● **INSTRUCTIONS FOR THE TASK**
Set out exactly, line by line, the stretch of data below that begins at the line containing "Select iOS SDK in the sidebar" and ends at the line containing "1456x819 pixels.", with both ends kept.

● **Stored items**
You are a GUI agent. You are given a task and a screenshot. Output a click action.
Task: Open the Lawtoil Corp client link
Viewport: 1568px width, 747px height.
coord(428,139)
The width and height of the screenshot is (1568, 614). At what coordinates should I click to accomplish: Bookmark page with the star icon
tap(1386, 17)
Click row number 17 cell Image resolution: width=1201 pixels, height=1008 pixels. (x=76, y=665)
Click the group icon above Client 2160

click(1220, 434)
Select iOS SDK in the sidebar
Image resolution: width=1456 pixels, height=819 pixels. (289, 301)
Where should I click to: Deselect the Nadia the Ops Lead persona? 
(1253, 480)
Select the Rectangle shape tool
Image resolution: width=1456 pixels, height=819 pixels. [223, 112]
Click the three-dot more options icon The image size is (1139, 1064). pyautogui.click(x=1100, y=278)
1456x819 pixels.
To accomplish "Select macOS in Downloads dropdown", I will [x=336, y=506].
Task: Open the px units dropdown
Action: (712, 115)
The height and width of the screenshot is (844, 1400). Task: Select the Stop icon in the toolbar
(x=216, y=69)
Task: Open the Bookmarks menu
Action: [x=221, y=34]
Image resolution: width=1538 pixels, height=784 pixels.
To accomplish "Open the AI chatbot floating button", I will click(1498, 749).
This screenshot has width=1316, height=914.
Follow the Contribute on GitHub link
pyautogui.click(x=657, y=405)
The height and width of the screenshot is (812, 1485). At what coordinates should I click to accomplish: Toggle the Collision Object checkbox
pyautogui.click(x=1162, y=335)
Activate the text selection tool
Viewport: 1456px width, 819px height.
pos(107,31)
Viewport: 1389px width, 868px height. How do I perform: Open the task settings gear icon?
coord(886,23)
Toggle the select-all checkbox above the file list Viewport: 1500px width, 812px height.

● **OUTPUT FOR THIS TASK**
Select iOS SDK in the sidebar
Image resolution: width=1456 pixels, height=819 pixels. (289, 301)
Where should I click to: Deselect the Nadia the Ops Lead persona? 
(1253, 480)
Select the Rectangle shape tool
Image resolution: width=1456 pixels, height=819 pixels. [223, 112]
Click the three-dot more options icon The image size is (1139, 1064). pyautogui.click(x=1100, y=278)
1456x819 pixels.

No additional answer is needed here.